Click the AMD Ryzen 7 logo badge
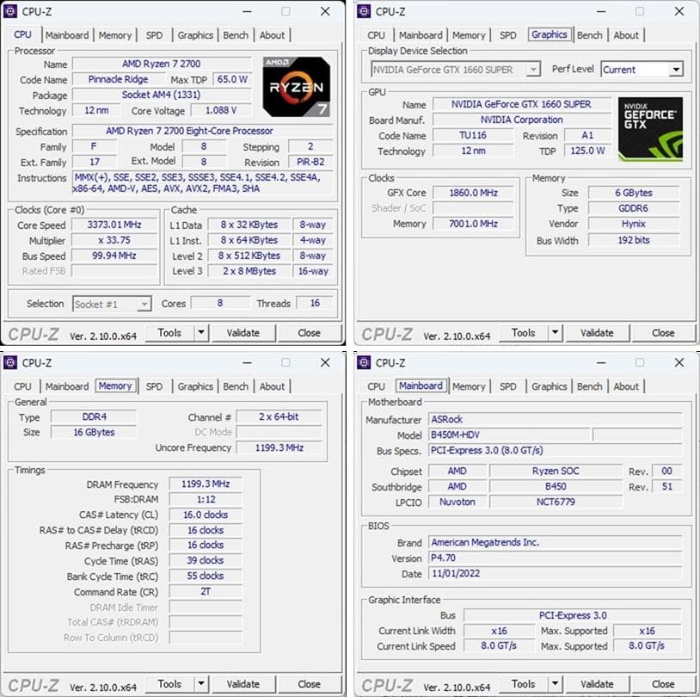 click(297, 86)
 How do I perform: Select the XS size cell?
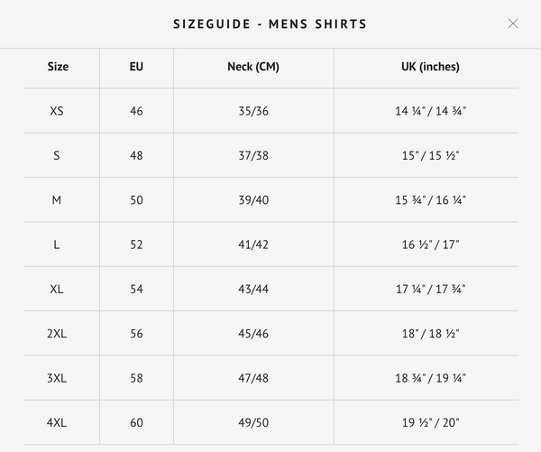pos(57,111)
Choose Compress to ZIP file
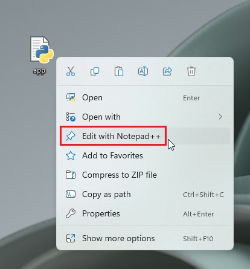Image resolution: width=250 pixels, height=269 pixels. tap(145, 175)
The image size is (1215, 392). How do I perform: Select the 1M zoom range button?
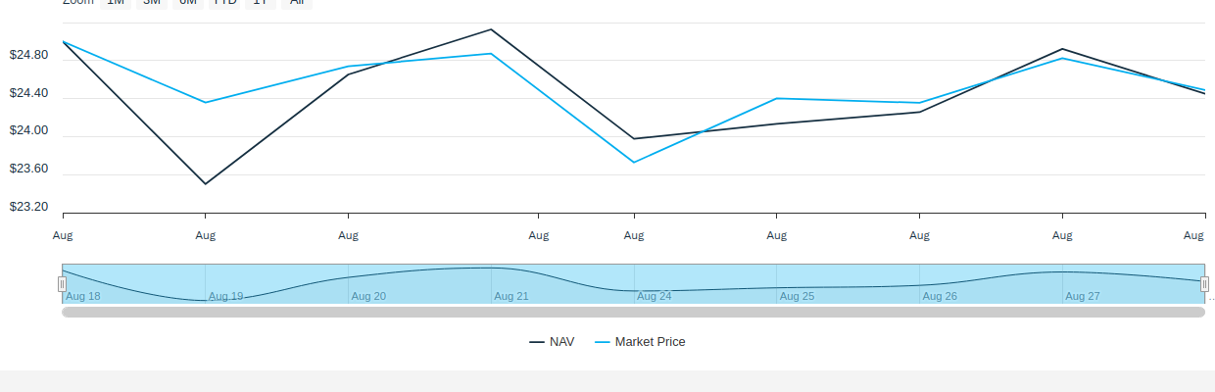115,3
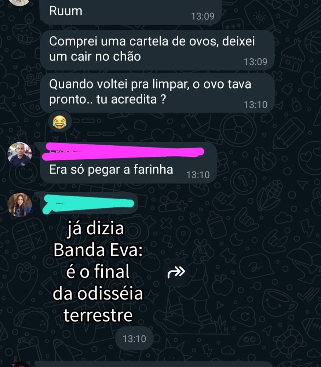Tap the teal-covered sender name
This screenshot has width=321, height=367.
coord(88,204)
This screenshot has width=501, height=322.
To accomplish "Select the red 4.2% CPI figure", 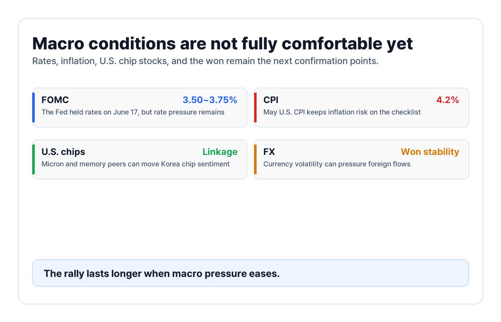I will click(448, 100).
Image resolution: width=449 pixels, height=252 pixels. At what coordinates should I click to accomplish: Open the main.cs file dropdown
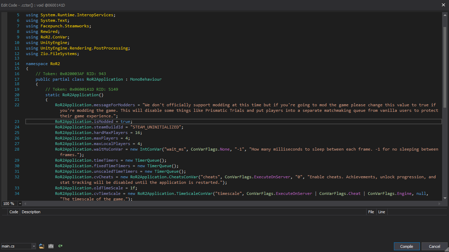(34, 246)
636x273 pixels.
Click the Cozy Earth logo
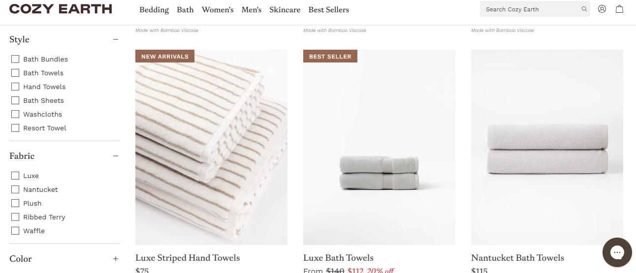61,9
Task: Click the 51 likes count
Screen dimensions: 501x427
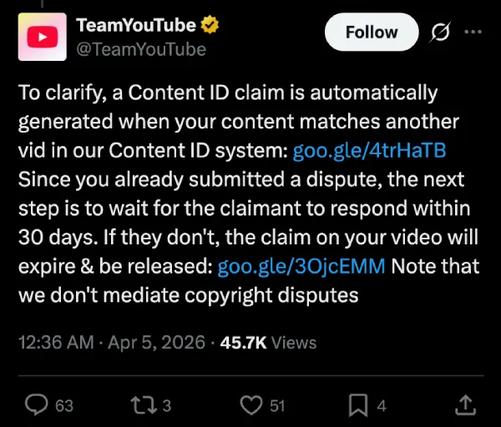Action: tap(277, 405)
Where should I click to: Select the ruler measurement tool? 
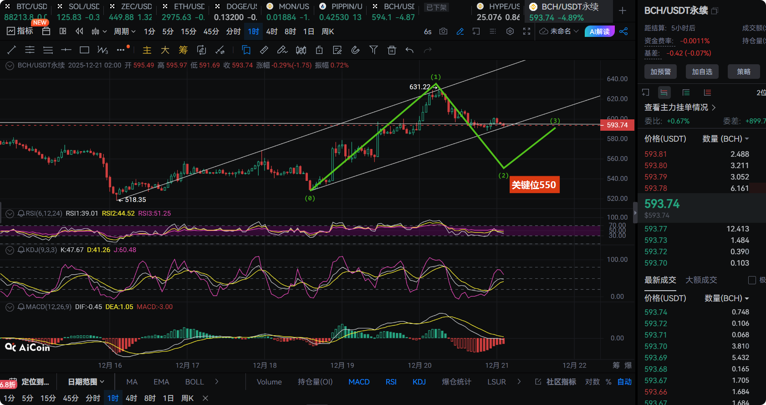[264, 50]
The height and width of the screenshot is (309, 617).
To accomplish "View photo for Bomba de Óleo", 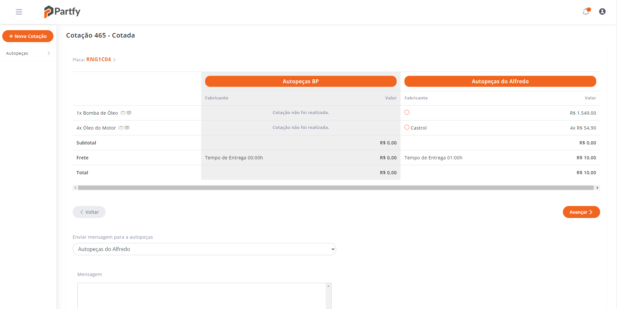I will [123, 113].
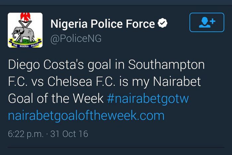Open the Nigeria Police Force display name
Screen dimensions: 232x155
pos(102,24)
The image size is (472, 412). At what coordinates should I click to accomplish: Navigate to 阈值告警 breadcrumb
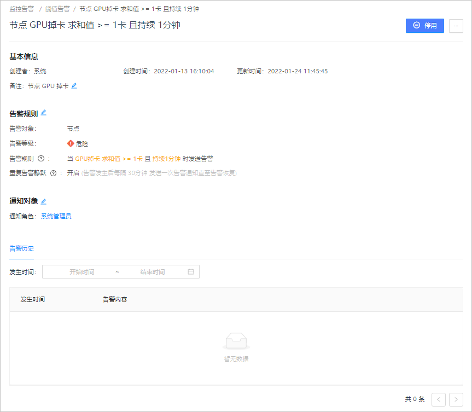[57, 9]
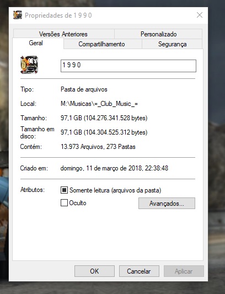Click the Local path M:\Musicas text
Image resolution: width=225 pixels, height=294 pixels.
(99, 104)
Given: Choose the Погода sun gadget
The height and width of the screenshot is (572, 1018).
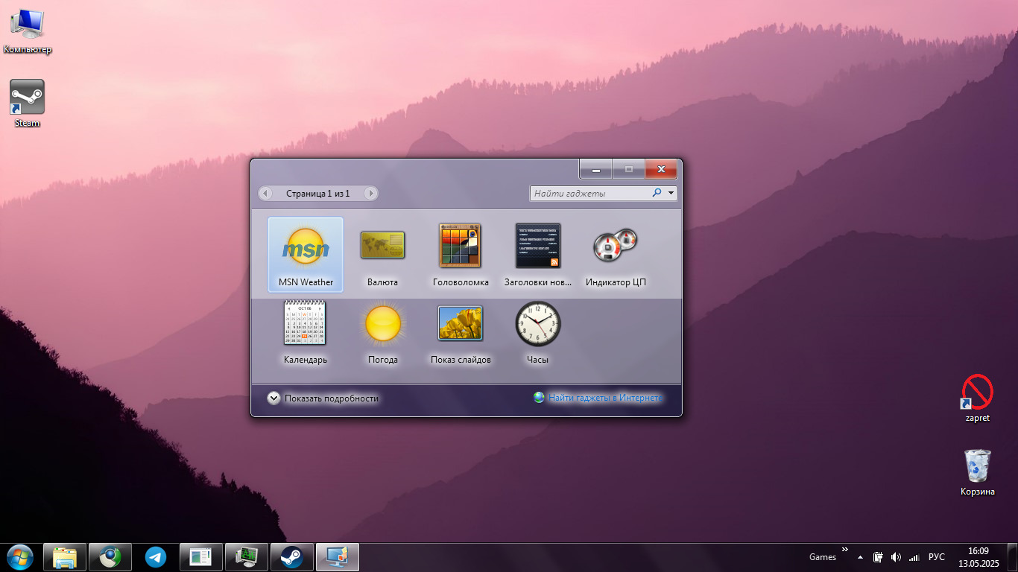Looking at the screenshot, I should click(382, 331).
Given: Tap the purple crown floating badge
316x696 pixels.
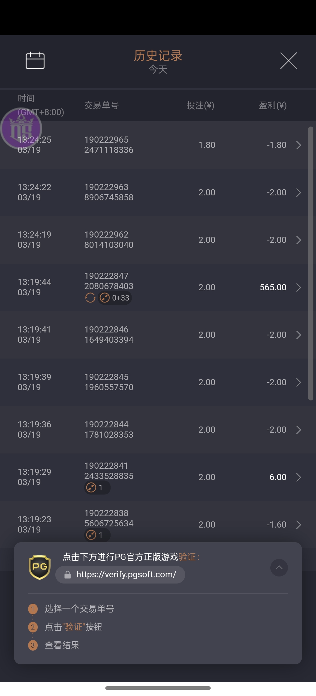Looking at the screenshot, I should (21, 128).
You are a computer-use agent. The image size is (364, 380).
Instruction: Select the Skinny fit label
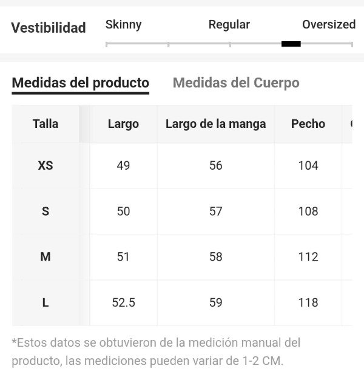[x=123, y=25]
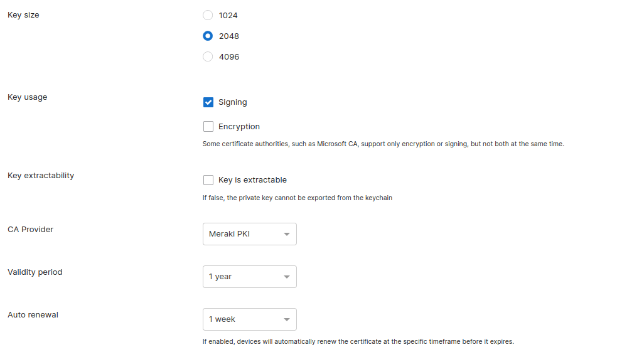Select the 2048 key size option
The width and height of the screenshot is (622, 357).
click(208, 36)
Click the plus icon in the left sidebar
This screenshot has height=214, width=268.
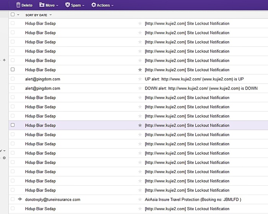click(x=4, y=60)
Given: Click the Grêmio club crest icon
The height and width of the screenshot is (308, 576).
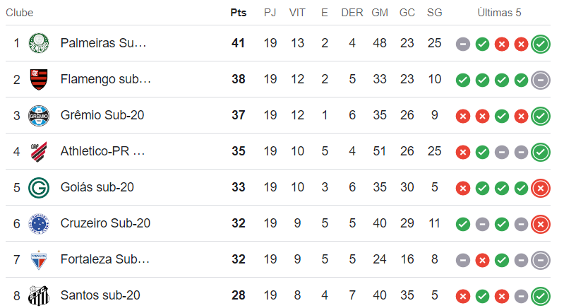Looking at the screenshot, I should coord(38,116).
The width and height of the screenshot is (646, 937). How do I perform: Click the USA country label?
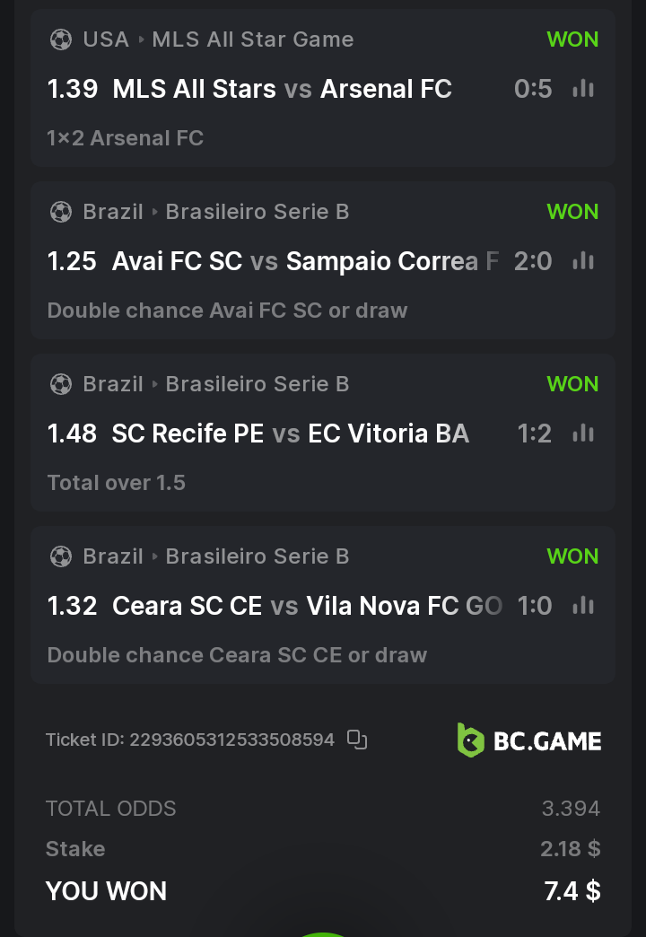(106, 39)
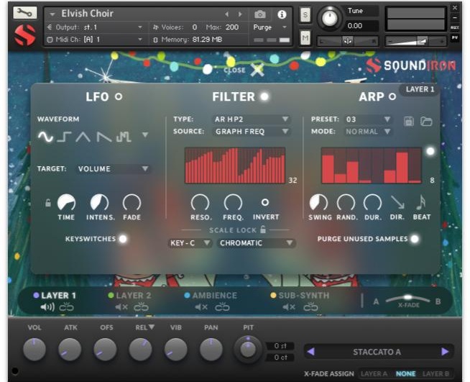
Task: Save the ARP preset with disk icon
Action: pos(409,120)
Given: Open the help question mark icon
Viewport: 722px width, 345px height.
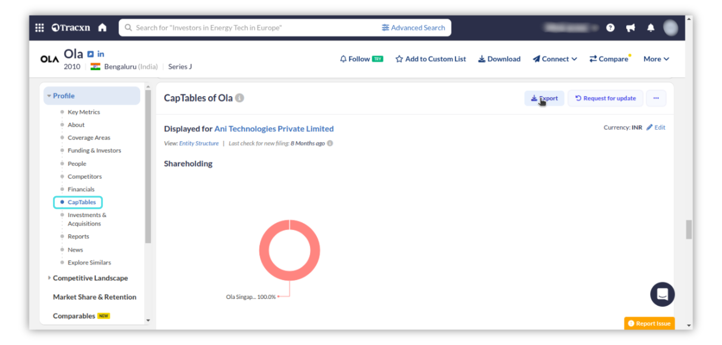Looking at the screenshot, I should click(610, 28).
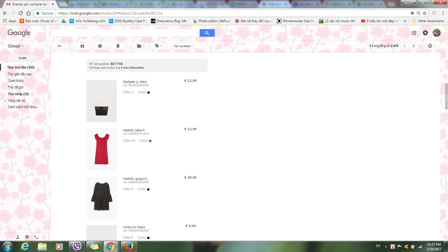Expand the Vòng kết nối tree item

5,101
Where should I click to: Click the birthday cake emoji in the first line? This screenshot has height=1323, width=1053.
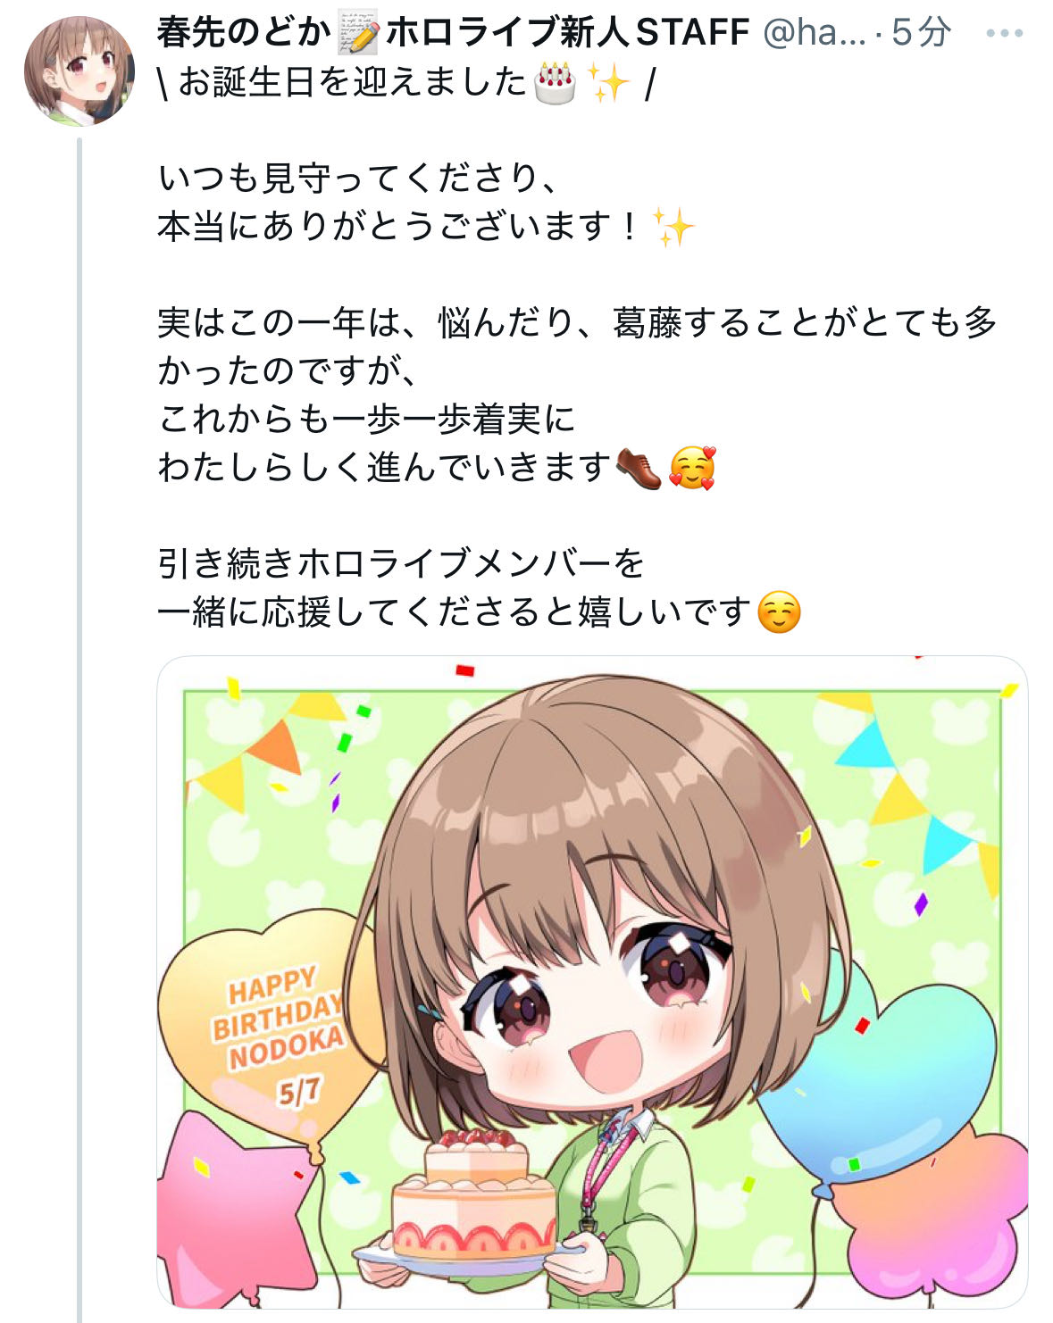pyautogui.click(x=555, y=83)
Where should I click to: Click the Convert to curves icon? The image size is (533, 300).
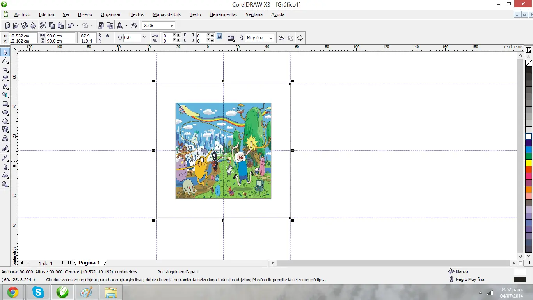click(300, 38)
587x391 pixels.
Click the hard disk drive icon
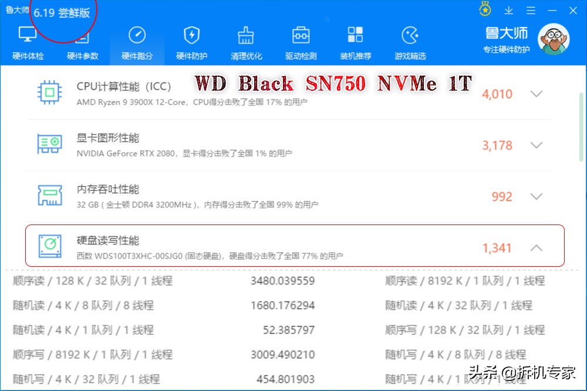[x=50, y=246]

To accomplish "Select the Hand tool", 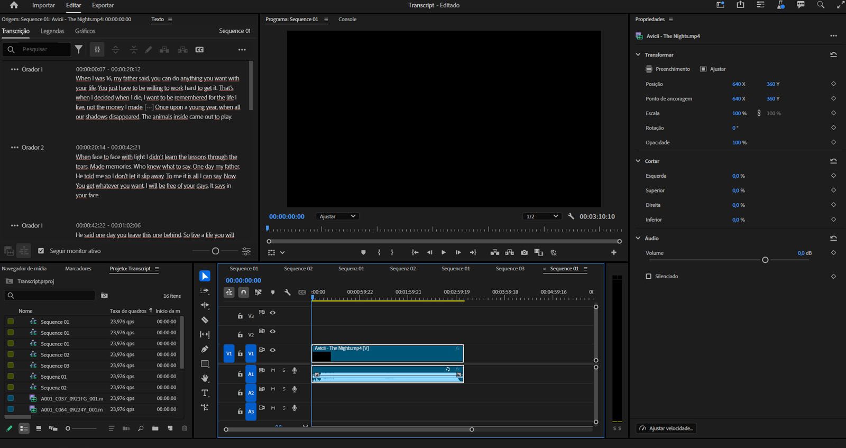I will pyautogui.click(x=205, y=378).
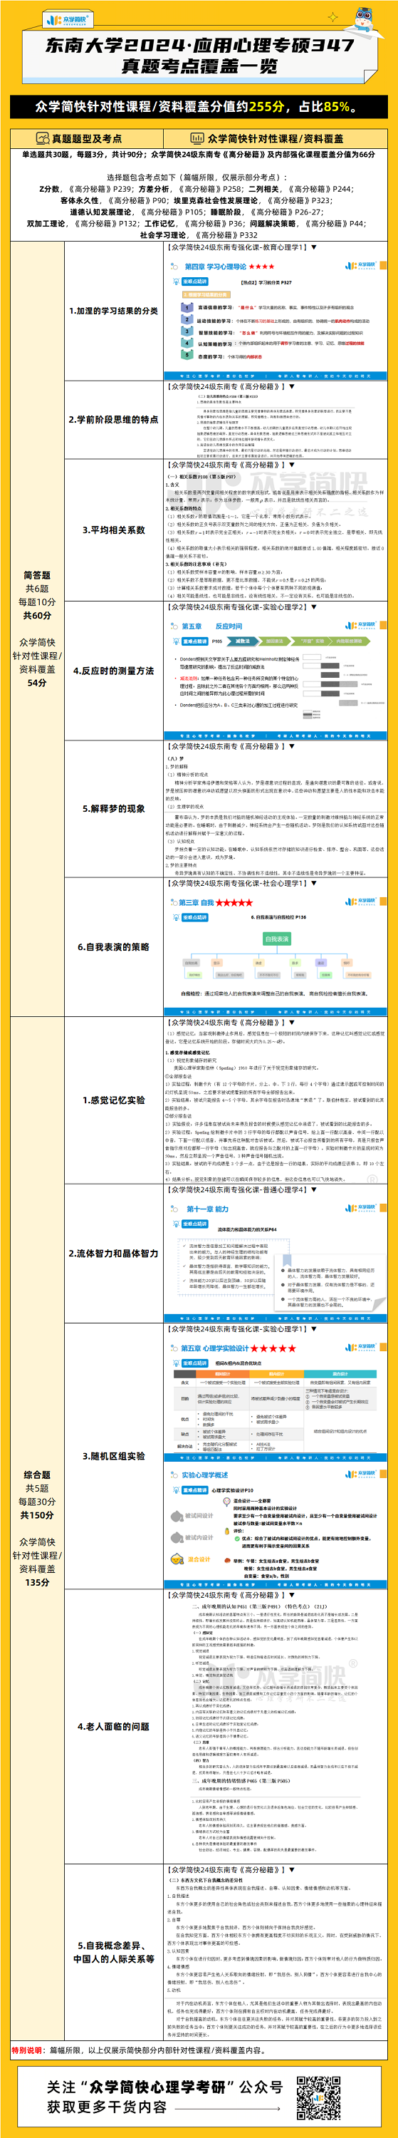Click the sparkle star decoration near mascot
Viewport: 398px width, 2138px height.
point(333,17)
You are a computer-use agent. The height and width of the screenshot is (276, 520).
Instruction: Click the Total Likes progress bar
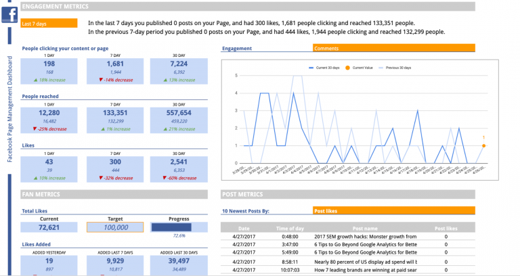pyautogui.click(x=179, y=228)
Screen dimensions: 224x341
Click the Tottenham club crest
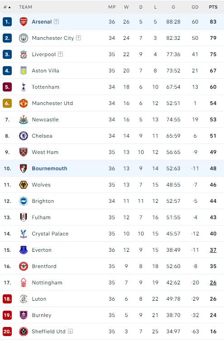pos(24,87)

__________________________________________________

# What is being asked
Print once more, exactly, the lines that start at the top of the records above and end at the line with "This screenshot has width=501, height=322.", skipping all pictures.

# Output for this task
Click the AMD Ryzen 7 logo badge
 click(297, 86)
 How do I perform: Select the XS size cell?
pos(57,111)
Choose Compress to ZIP file
Image resolution: width=250 pixels, height=269 pixels. tap(145, 175)
The image size is (1215, 392). How do I perform: Select the 1M zoom range button?
115,3
Tap the teal-covered sender name
This screenshot has width=321, height=367.
coord(88,204)
This screenshot has width=501, height=322.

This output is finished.